I have a question regarding conditional probabilities for Texas Hold 'em. Take the following situation:

It is a 10-handed game before the flop and 5 handed on the flop. If I have one ace, and there is an ace on the flop, what is the probability that there is another player in the hand that also holds an ace?

I have tried to calculate using Bayes Theorem, but I'm doing something wrong, so any help is appreciated.

It depends if your opponents would play any ace or just good ones. Without knowing what hands your opponenets would play this is an impossible question to answer.

If this is a loose low-limit game where any ace is played but nobody ever raises (even with AA or AK), you can solve the problem analytically.

There are 47 unknown cards, your opponents were dealt 18 of them and there are two aces unaccounted for.

The probability that those 18 cards contain no ace is 28*29/(47*46)= 37.6% (I think!). Or put another way, there's a 62.4% chance that someone else does have an ace.

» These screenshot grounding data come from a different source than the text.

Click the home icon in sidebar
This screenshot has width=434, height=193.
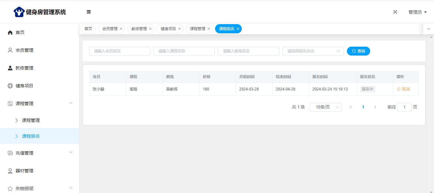click(x=10, y=32)
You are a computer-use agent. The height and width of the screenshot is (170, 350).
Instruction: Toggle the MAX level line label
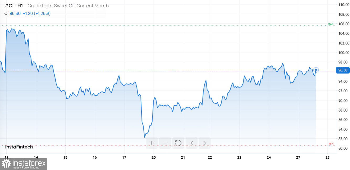[x=330, y=24]
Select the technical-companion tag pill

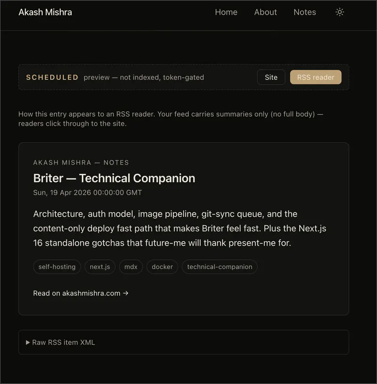tap(219, 266)
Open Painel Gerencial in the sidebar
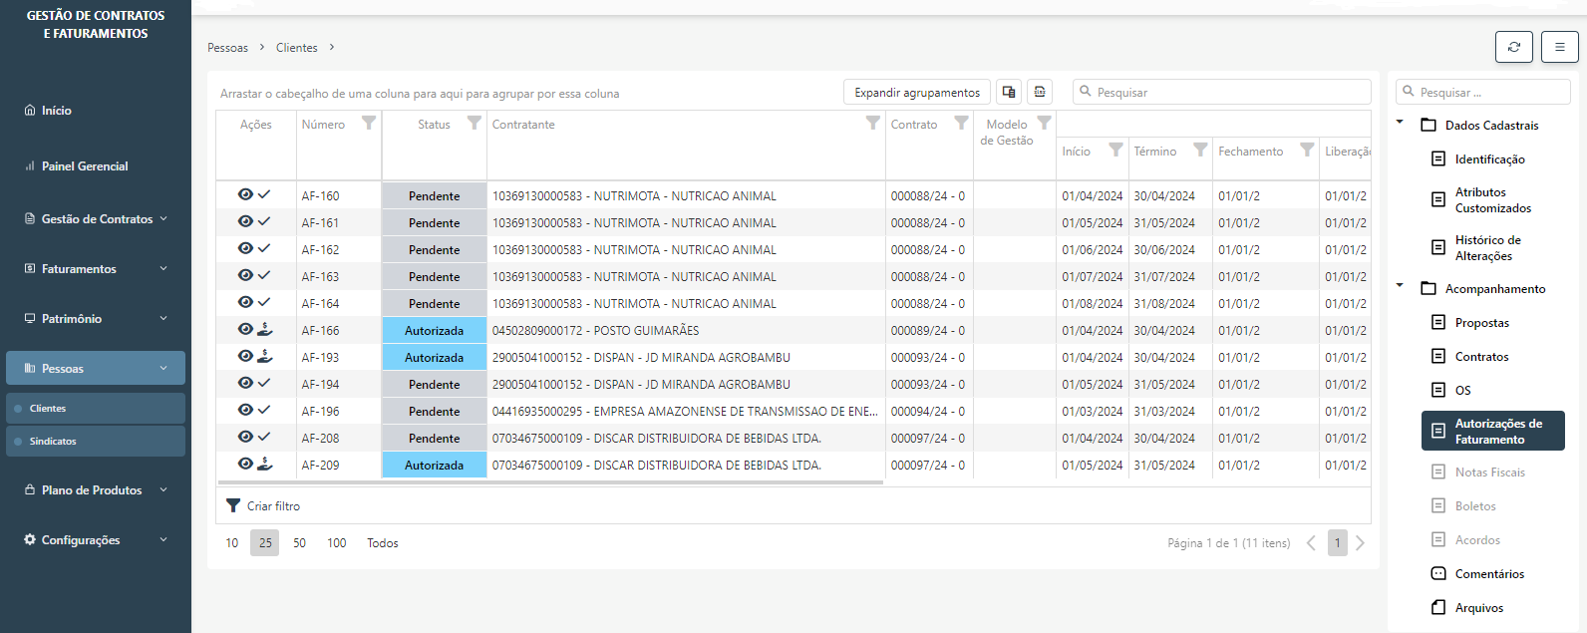1587x633 pixels. tap(85, 166)
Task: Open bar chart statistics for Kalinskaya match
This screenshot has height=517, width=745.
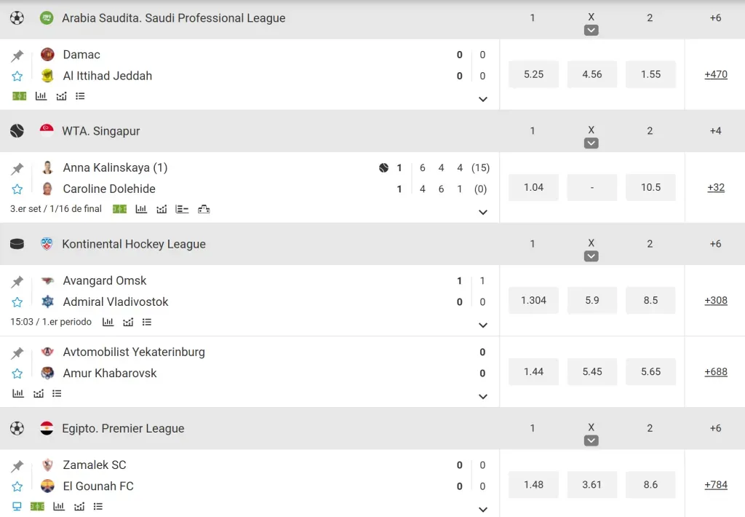Action: (141, 209)
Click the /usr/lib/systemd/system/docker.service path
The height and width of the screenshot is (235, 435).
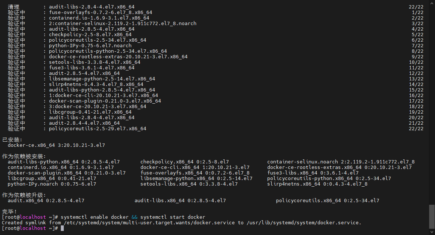(x=304, y=223)
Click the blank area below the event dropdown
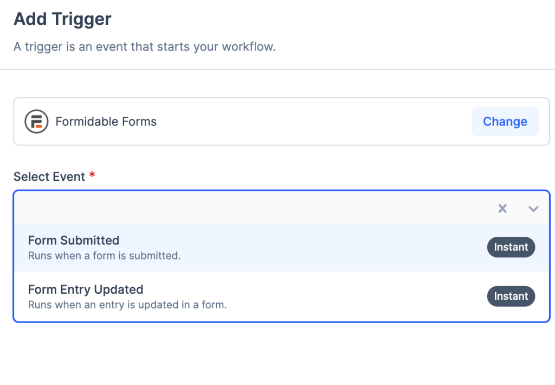Screen dimensions: 555x385 (278, 353)
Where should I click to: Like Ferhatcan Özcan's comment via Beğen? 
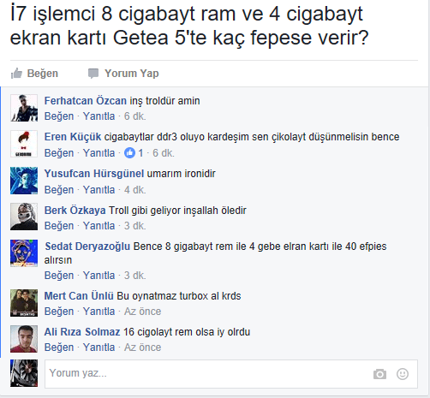[59, 116]
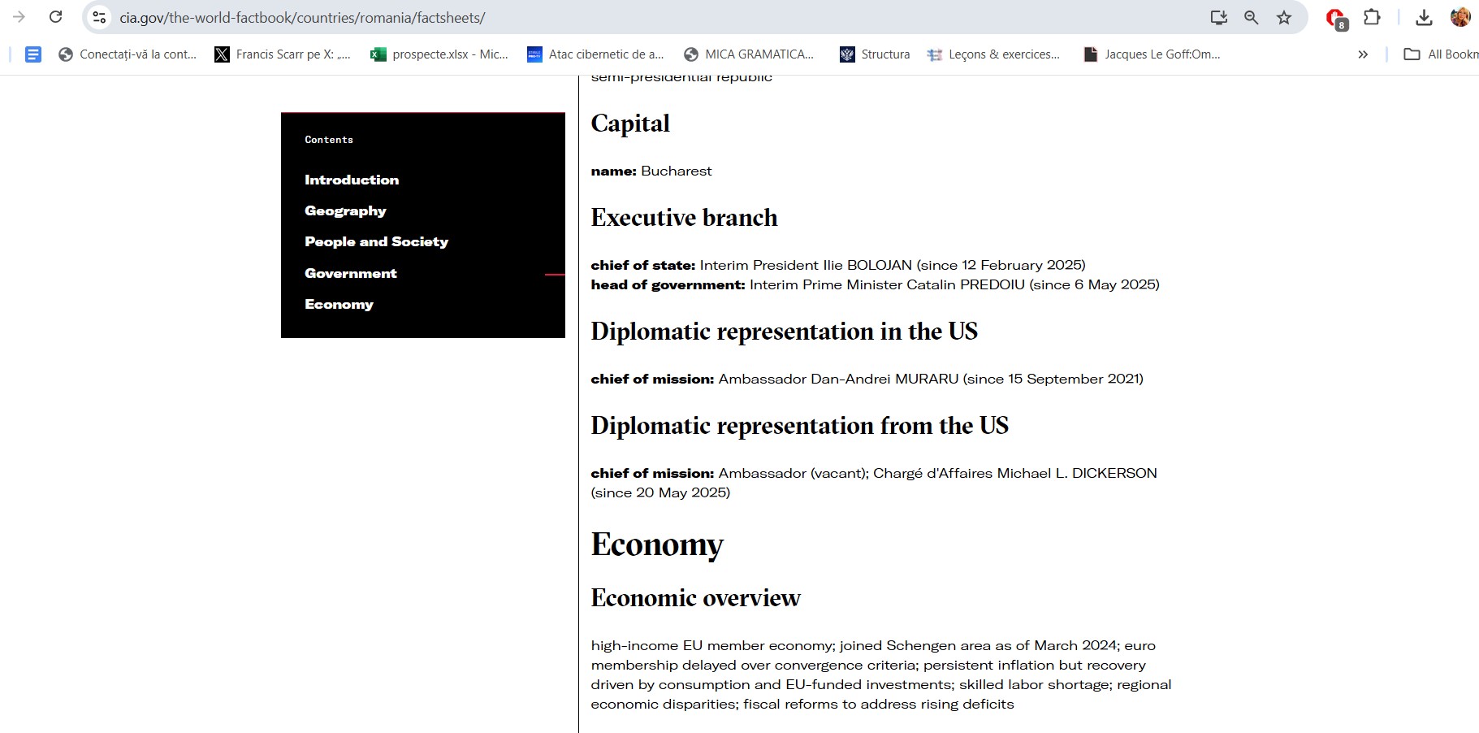
Task: Go to Introduction in the Contents menu
Action: pos(352,180)
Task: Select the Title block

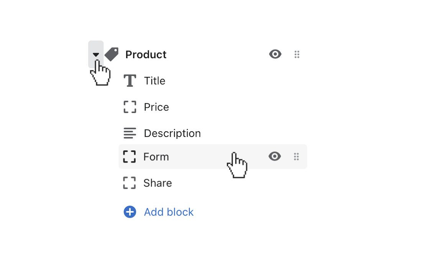Action: [x=154, y=80]
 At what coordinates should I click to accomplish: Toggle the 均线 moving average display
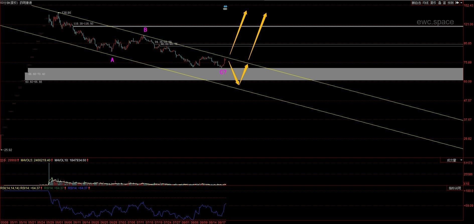(426, 3)
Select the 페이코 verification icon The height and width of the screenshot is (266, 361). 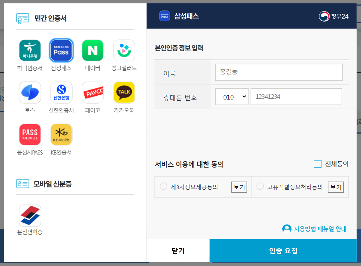[x=92, y=92]
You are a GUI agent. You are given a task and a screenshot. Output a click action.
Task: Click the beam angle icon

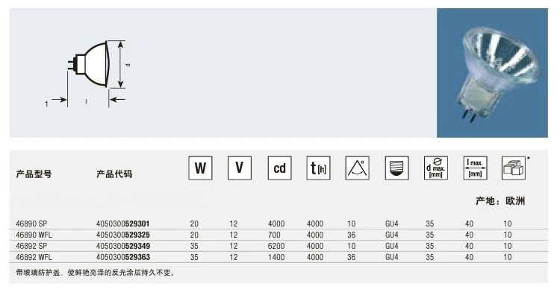(358, 168)
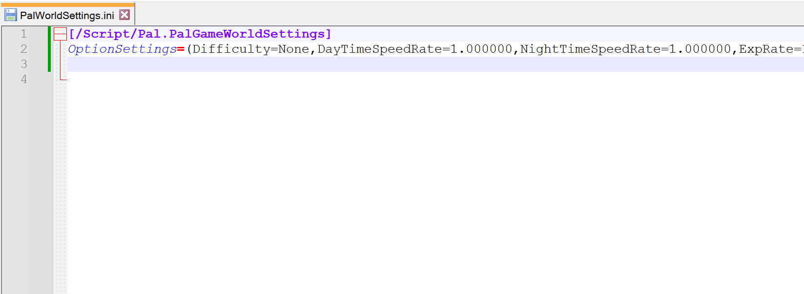
Task: Click the DayTimeSpeedRate parameter name
Action: click(380, 49)
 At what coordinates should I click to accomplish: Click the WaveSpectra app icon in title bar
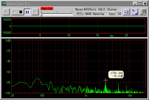tap(4, 4)
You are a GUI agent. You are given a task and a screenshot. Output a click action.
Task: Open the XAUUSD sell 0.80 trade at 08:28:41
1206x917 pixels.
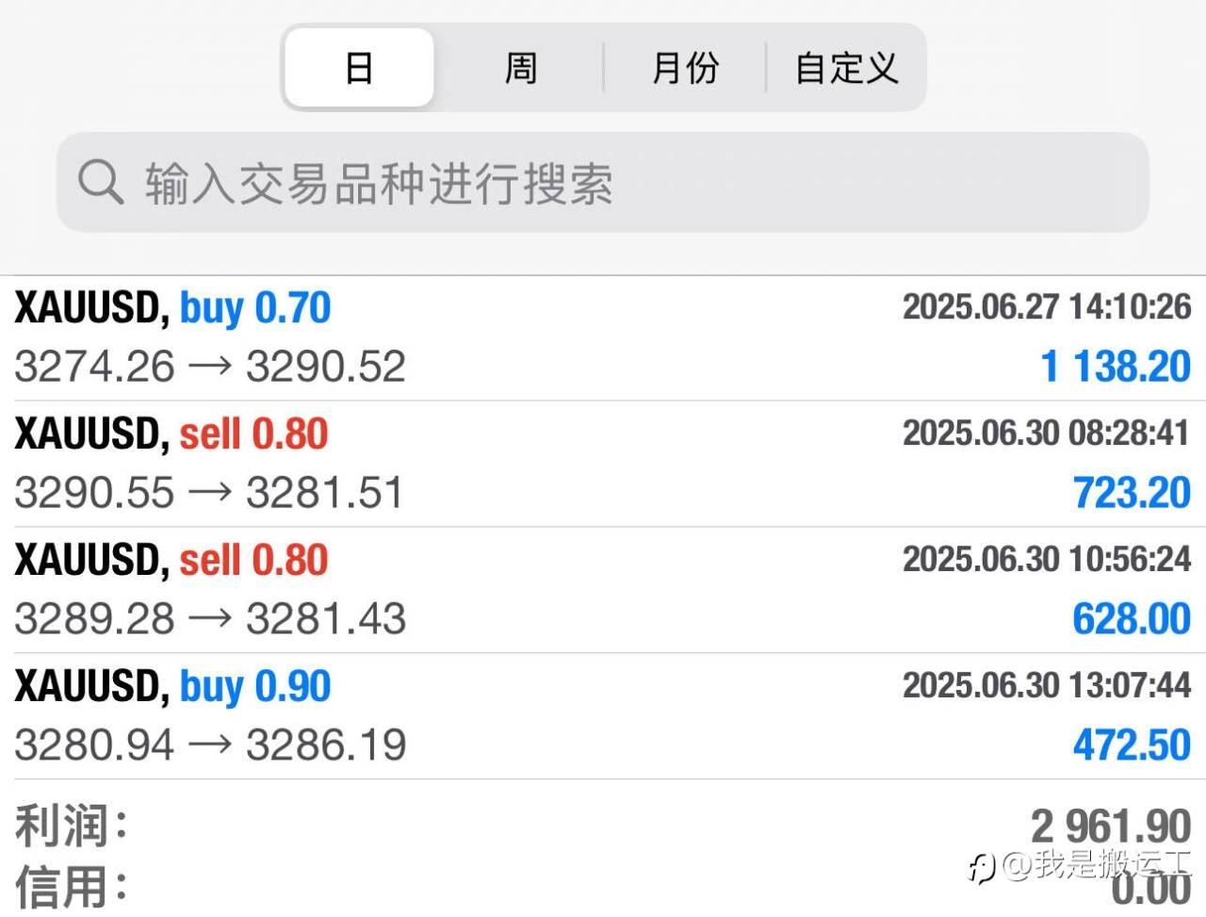coord(603,464)
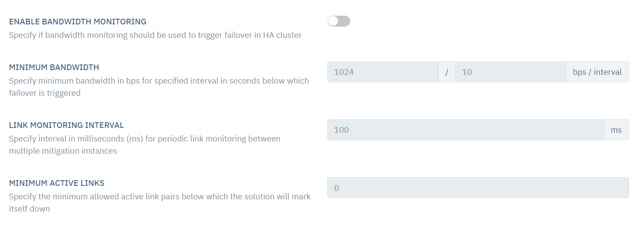The image size is (640, 225).
Task: Click the HA cluster failover description text
Action: [155, 35]
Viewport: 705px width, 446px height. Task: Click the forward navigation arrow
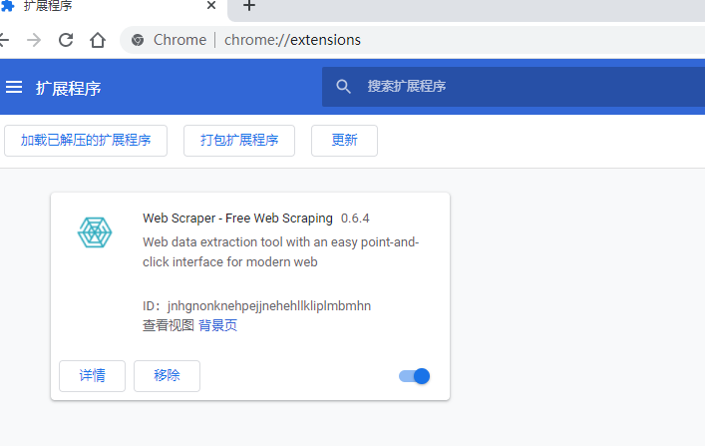coord(34,40)

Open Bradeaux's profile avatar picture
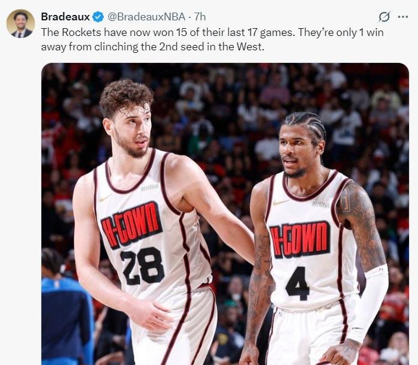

As nottom says, if your opponents are more selective in what they play, you can't solve the problem without knowing exactly what their calling/raising standards are in every situation - and even then, it would probably be too complex to solve this millennium.

The probability that those 18 cards contain no ace is 28*29/(47*46)= 37.6% (I think!).

Correct. That's C(45,18)/C(47,18) = 29*28/(47*46). He asked about 4 opponents, and that would be
C(45,8)/C(47,8) = 39*38/(47*46) = 68.5% that they do NOT have an A. You don't need to use Bayes' theorem.

You don't need to use Bayes' theorem.

That is, if you assume random hands. If you are taking into account the probability that the hands that were folded on the flop did not contain an A, then you could use Bayes' theorem, but you would need more specific information about the hands your opponents play. The probability that an A is out would then be much more likely.